Dr Ivan Krastev is the Chairman of the Centre for Liberal Strategies in Sofia, permanent fellow at the Institute for Human Sciences in Vienna and 2013–14 Richard von Weizekard fellow at the Robert Bosch Stiftung in Berlin. He is a founding board member of the European Council on Foreign Relations, a member of the advisory board of the ERSTE Foundation, and a member of the Advisory Council of the Center for European Policy Analysis (CEPA). He is also associate editor of Europe’s World and a member of the editorial board of the Journal of Democracy and Transit – Europäische Revue. He was ranked in the 2008 Top 100 Public Intellectuals Foreign Policy/Prospect List.
The emergence of the topic of transparency on the public discourse scene, has changed the role of professions who deal with transparency. Now, when the expectations for governments and companies are to be more accountable, it makes sense that we ask for advice the people who know how to to that – accountants. In the past, accountancy was more hidden from the public space – it was more around efficiency, internal controls, financial management. Today, the growing demand for transparency and accountability gives the profession a new social role.
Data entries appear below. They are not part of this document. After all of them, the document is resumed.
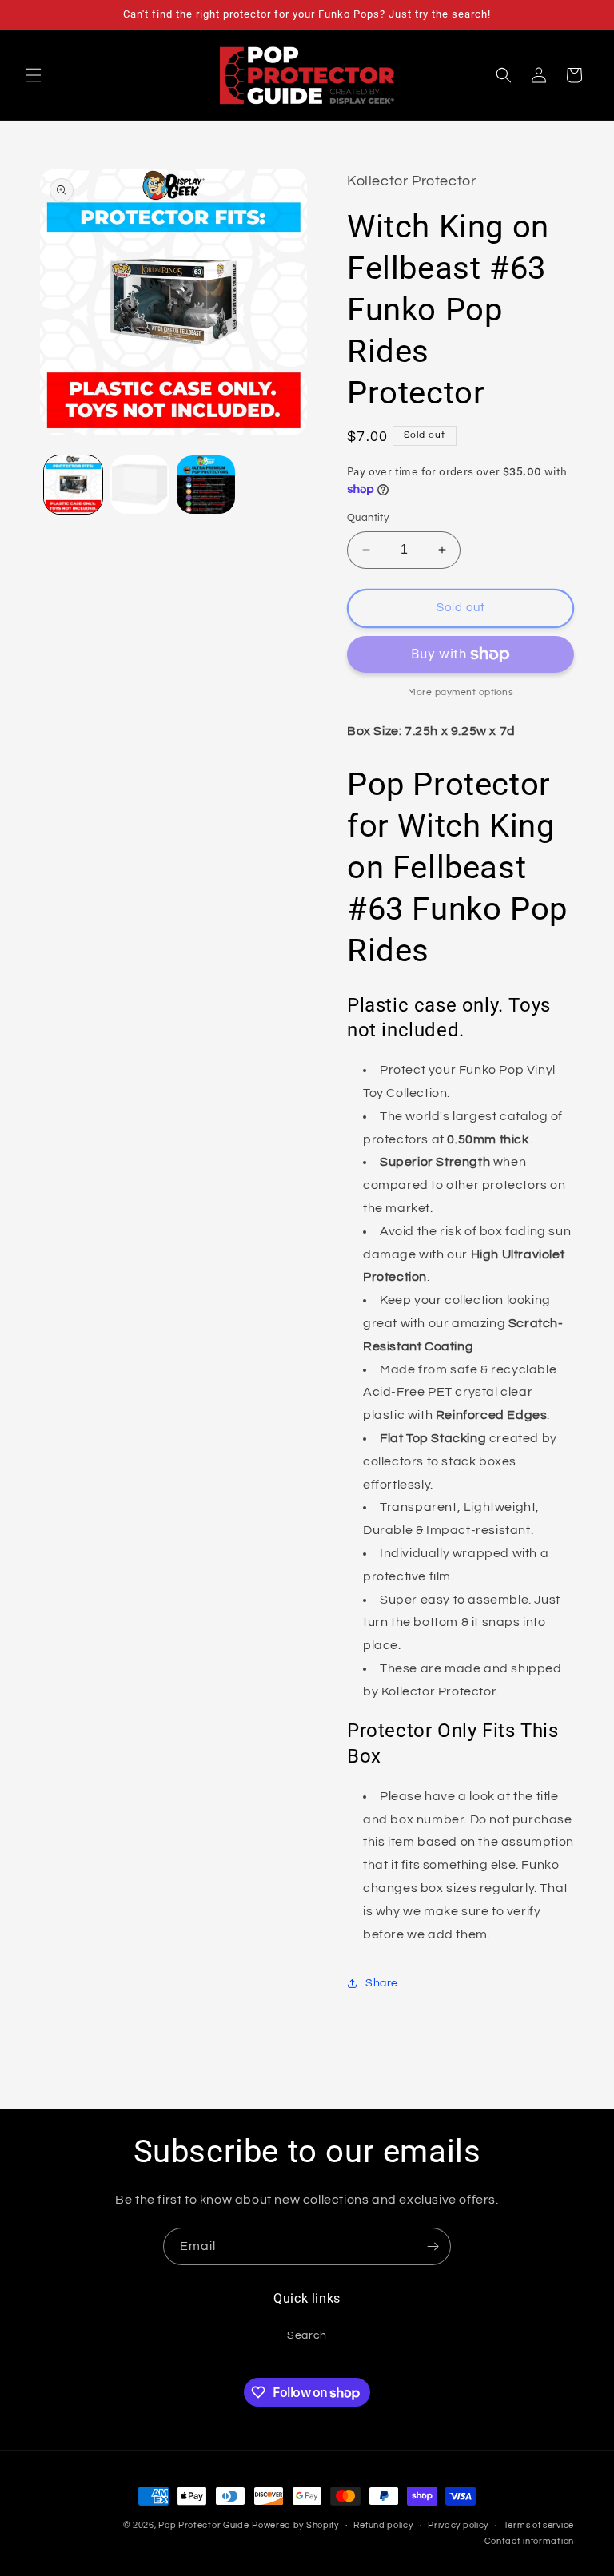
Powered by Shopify (295, 2525)
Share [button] (381, 1983)
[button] (33, 75)
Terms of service (539, 2525)
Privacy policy (458, 2525)
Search (307, 2335)
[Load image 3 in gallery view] (206, 484)
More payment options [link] (460, 692)
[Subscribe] (432, 2246)
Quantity (368, 517)
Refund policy (383, 2525)
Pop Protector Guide (203, 2525)
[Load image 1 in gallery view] (73, 484)
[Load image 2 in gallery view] (139, 484)
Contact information (529, 2541)
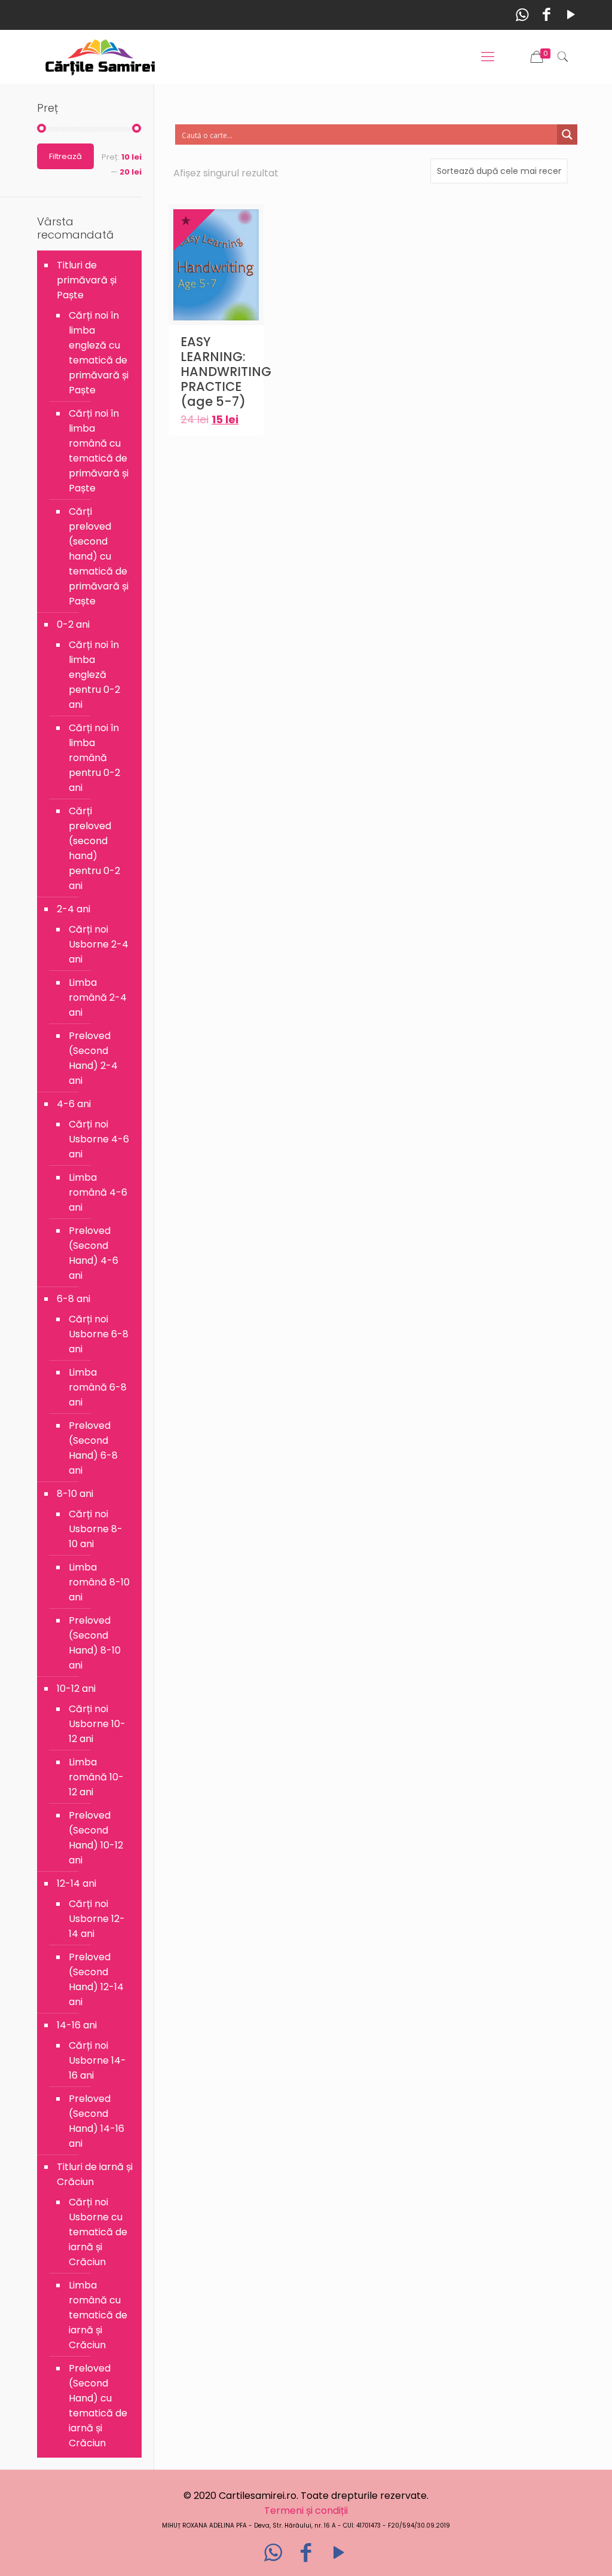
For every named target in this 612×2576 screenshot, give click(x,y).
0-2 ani (73, 624)
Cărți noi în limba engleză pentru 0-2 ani (94, 674)
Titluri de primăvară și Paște (87, 280)
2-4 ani (73, 909)
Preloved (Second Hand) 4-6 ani (93, 1253)
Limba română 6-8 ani (98, 1387)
This new social role outlines the figure of the auditor-citizen whose job is not just to apply rules and follow standards. The auditor-citizen has to assure society that the public interest is preserved. This fundamentally challenges the ‘traditional’ perception of accountants – shy, nerdy and introvert – who are seen as positive protagonists only in anti-mafia movies and books. The accountant as a new public figure is a public intellectual who uses their professional knowledge and expertise to inform the public. He now gives interviews and statements not on whether rules have been followed but whether the interests of society are safeguarded.
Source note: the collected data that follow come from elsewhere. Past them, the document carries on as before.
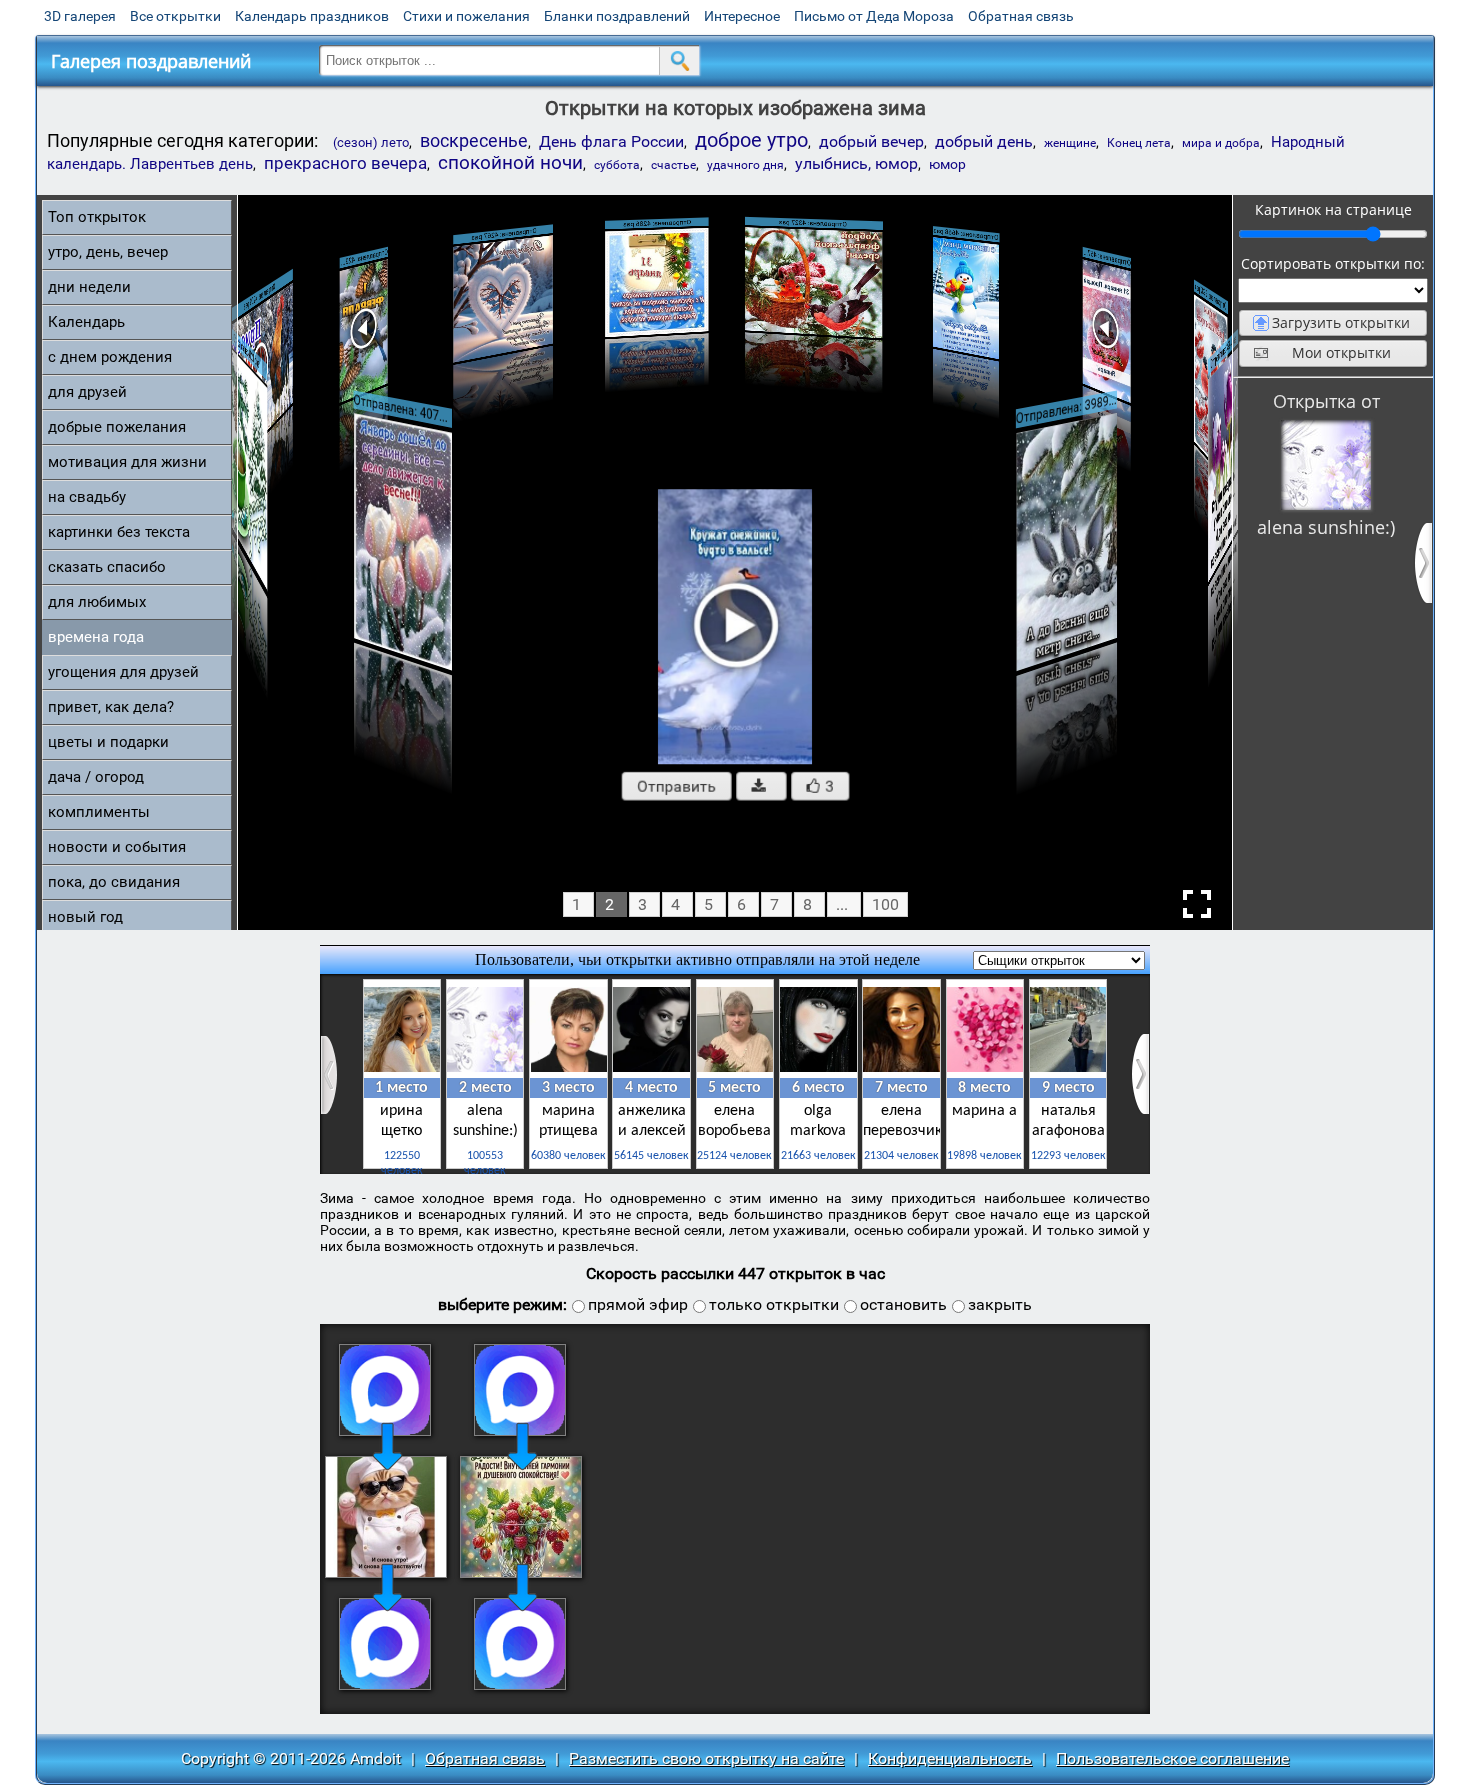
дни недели (89, 287)
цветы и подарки (108, 742)
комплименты (99, 812)
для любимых (97, 602)
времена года (96, 637)
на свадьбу (87, 497)
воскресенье (474, 140)
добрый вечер (871, 141)
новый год (85, 917)
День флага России (611, 141)
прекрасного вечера (345, 163)
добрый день (984, 142)
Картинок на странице (1333, 209)
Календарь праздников (312, 16)
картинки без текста (119, 532)
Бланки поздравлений (617, 16)
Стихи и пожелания (466, 16)
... (842, 904)
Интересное (742, 16)
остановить (903, 1304)
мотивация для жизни (127, 462)
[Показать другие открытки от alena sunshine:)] (1326, 465)
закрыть (1000, 1304)
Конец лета (1139, 143)
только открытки (774, 1304)
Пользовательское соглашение (1172, 1758)
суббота (617, 165)
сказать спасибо (107, 567)
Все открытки (175, 16)
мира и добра (1221, 143)
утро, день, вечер (108, 252)
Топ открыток (97, 217)
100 (885, 904)
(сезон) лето (371, 142)
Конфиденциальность (950, 1758)
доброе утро (751, 140)
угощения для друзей (123, 672)
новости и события (117, 847)
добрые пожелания (117, 427)
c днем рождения (110, 357)
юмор (947, 164)
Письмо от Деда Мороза (874, 16)
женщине (1070, 143)
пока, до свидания (114, 882)
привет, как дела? (111, 707)
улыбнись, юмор (856, 163)
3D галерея (80, 16)
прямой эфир (638, 1304)
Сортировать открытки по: (1333, 263)
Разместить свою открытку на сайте (706, 1758)
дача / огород (96, 777)
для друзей (87, 392)
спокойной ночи (510, 163)
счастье (673, 165)
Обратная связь (1021, 16)
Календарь (86, 322)
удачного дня (745, 165)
This is manifested in one of the current challenges for the profession – the distinction between legal and legitimate. The modern society does not accept as legitimate actions that might be considered legal, like tax evasion, unethical corporate practices or disproportionate compensations. While this is true for both individual practitioners and accounting firms, it is particularly relevant for professional bodies. These institutions should play the role of a facilitator for the public discourse.
Some of the biggest social changes in the 19th and 20th centuries were driven by representation dynamics in public life. The labour unions, for example, became a key political and economic player that influenced the public agenda. Today, the demand for transparency gives a unique opportunity for professional accounting organisations to become a public speaker. This comes with a challenge to do so while preserving their independence and professionalism.
I see this as a great opportunity for the accountancy profession to reinvent its public interest role.
The legal profession, which for the most part is now seen as defendant of the public interest has gone through a similar experience in the 1960s. With the emergence of human rights and the proliferation of human right organisations, lawyers started to be seen as such professionals with a bigger social purpose. Lawyers are no longer perceived solely as defenders of corporate interests but broadly as protectors of the public and the public good of justice. The changing environment today provides similar opportunities for accountants and auditors – from improving transparency and accountability in organisations to empowering unprivileged and marginalised individuals.
Auditors could help educating the public in trust-building. More and more people are facing complicated issues that they do not understand and need professional advice to make sense of them. Accountants have deep understanding of how companies are run and should be run, how public sector accountability and transparency can be improved. For example, when a bank fails, how can we move beyond the cyclical discussions and blame games and have an intelligent dialogue to improve the financial system. We need a professional who has knowledge about financial decision-making, responsibility and what can be changed within an organisation. Enter accountant.
Every question that we don’t understand, we turn into a moral question. The underlying principle of democracy is that we are all equally informed and competent. In reality this is not always the case and we often distort an important topic into a moral dichotomy of who is right and who is wrong. Therefore, in situations like this, when transparency is becoming a dominant paradigm, the professional institutions have a golden opportunity to play a critical role in shaping the future of society.
Both journalism and the legal profession embraced similar opportunities and are now seen as defendants of wider stakeholder interests. Accountants should embark on similar journey towards more prominent public interest role. I want to be optimistic that the profession will make a choice to determine its role, instead of waiting for someone else to impose it.
Accountants and auditors could tell a different story about their own profession and should play an active role in the public dialogue.